Collect from the data below each line with "computer".
━━ Data excerpts ━━
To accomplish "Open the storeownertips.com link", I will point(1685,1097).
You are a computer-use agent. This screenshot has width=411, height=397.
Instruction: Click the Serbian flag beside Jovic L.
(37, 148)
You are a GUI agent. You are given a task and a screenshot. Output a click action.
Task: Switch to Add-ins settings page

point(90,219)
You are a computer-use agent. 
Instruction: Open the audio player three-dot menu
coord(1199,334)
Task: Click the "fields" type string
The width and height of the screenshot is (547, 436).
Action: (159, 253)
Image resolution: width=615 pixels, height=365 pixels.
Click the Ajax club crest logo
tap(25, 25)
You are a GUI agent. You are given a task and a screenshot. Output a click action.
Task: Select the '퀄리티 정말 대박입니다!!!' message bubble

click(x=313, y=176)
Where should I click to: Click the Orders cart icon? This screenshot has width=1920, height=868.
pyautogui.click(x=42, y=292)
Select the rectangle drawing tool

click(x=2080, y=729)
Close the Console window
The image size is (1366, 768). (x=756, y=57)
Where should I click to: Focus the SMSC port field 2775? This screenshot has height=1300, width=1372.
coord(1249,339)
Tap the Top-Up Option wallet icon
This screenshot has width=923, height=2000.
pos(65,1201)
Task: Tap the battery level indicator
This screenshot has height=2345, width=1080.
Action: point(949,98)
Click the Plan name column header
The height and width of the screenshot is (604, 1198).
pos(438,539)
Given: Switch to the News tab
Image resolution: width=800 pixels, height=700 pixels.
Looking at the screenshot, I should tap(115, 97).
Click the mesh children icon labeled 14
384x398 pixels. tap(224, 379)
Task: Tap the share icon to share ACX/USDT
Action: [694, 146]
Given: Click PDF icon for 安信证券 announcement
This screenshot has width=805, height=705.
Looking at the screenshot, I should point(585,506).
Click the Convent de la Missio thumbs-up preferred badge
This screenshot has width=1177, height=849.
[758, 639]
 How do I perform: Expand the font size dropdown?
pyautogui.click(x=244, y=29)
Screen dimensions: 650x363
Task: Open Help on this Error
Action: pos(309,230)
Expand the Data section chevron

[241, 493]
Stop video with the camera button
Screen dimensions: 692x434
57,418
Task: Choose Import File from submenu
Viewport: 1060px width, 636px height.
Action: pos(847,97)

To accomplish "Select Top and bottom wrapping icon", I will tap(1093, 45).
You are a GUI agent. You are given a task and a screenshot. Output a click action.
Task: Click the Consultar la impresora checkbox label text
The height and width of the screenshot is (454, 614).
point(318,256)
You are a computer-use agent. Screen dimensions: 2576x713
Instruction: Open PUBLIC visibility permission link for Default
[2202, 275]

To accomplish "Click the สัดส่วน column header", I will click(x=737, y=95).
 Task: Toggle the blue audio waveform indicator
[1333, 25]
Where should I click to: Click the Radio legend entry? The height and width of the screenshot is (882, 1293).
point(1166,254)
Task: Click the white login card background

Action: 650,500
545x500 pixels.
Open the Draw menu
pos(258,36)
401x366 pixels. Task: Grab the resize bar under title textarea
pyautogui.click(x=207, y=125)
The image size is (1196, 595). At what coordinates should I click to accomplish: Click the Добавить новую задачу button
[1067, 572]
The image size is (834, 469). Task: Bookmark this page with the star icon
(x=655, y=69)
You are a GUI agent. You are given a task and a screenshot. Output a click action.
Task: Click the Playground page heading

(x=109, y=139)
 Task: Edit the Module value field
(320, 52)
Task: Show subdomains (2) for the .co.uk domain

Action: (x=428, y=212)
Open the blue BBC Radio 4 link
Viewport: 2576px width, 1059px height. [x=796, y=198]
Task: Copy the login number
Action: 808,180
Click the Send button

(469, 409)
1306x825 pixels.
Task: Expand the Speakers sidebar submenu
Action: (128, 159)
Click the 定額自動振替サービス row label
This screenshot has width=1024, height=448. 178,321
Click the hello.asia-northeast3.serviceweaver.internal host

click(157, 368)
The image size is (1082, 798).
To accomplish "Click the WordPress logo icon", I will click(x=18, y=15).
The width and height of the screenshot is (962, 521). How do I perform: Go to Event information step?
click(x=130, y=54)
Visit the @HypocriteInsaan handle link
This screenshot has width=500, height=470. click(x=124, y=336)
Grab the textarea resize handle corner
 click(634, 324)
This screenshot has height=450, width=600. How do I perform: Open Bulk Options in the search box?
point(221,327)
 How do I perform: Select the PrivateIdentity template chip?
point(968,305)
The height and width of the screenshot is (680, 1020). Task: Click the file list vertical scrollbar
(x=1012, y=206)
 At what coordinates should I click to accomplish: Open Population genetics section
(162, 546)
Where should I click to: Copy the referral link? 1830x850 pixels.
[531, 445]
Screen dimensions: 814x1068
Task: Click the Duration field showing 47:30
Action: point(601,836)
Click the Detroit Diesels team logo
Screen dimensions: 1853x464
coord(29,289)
━━━
### Task response
You are a computer-use agent. This screenshot has width=411, height=397.
You are a computer-use agent. 
You are a computer-use agent. Screen dimensions: 2576x713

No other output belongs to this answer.